Banks and companies have also tapped the Eurobond market for half that sum, even as corporate governance scores remain low and ratings agencies warn about the 30 percent rise in consumer lending. At the opposite extreme is Chinese under and over-invoicing for 90 percent of activity, as export growth was subdued during the communist party leadership switch and the island standoff with Japan further hampers cross-border trade. The capital account tipped into quarterly deficit as residents moved offshore both to park funds and seek better returns than in the flat Shanghai stock exchange despite bargain valuations. Cumulative illegal flight from 2001-10 was $2.8 trillion, five times runner-up Mexico’s at $475 billion fueled by drug cartel money. This year in contrast foreign portfolio investment is at a record, with allocation to government bonds at almost $40 billion as equities are up 25 cent on the MSCI index. PRI President Pena Nieto again pledged energy and tax reform at his inauguration along with near-term elimination of the budget deficit.

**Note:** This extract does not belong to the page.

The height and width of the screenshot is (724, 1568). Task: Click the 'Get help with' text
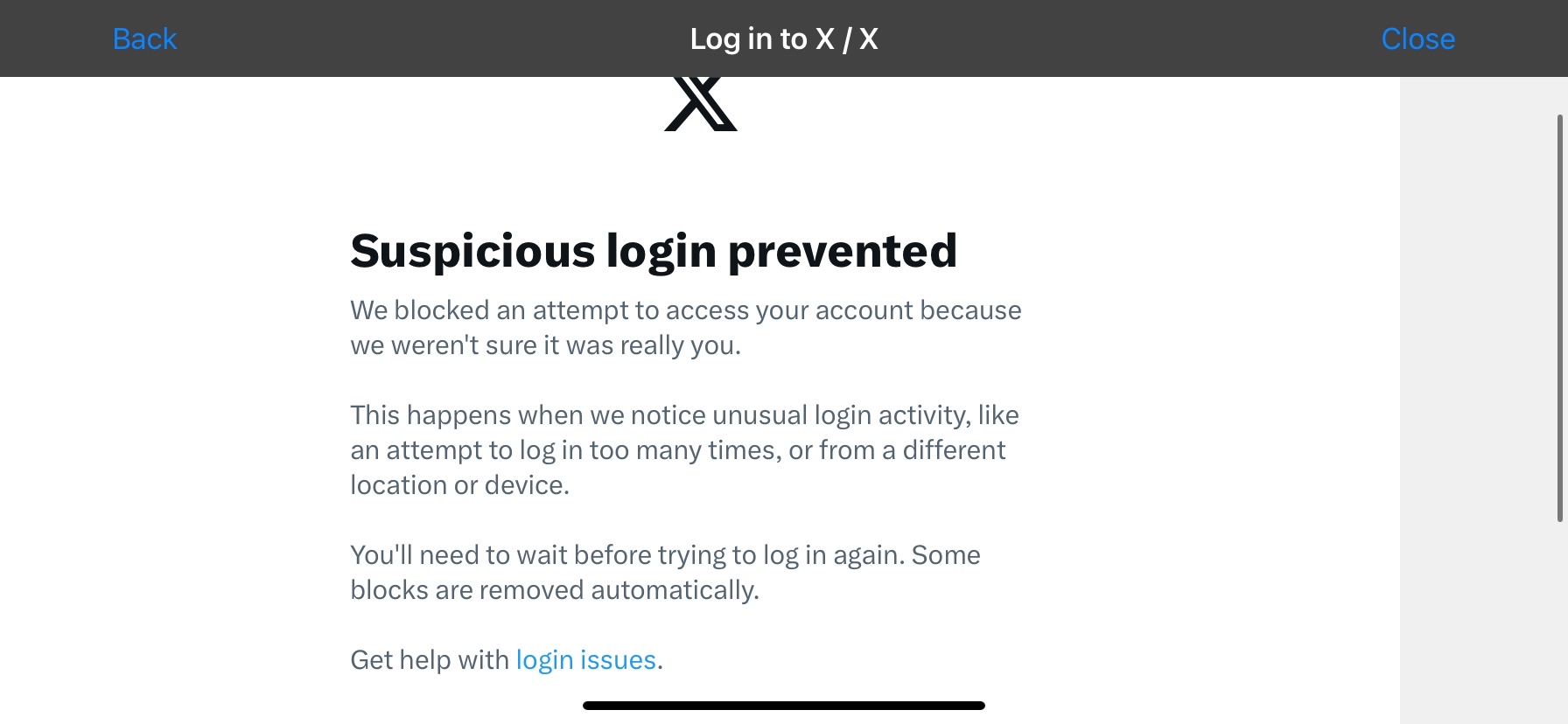coord(430,659)
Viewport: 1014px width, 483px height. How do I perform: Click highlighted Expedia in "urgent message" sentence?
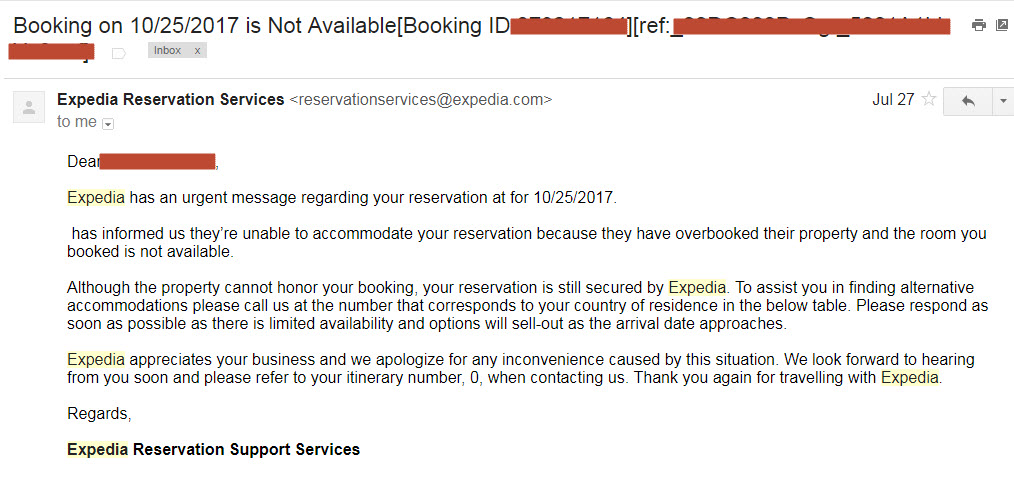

Malaysia is third at $285 billion with ethnic unease combining with commodities riches, and the pattern may be repeated as the ruling National Front may resort to religious and populist devices to avoid addition erosion of its parliamentary majority in imminent elections. India and Nigeria are tied at about $125 billion, and their respective stock markets are ahead 20 percent and 40 percent into December. The Singh government in its final stretch has moved to slash state control in the retail and other sectors which may aid the problem, while Nigeria’s new $1 billion sovereign wealth pool intends to break with past flighty behavior toward petroleum proceeds.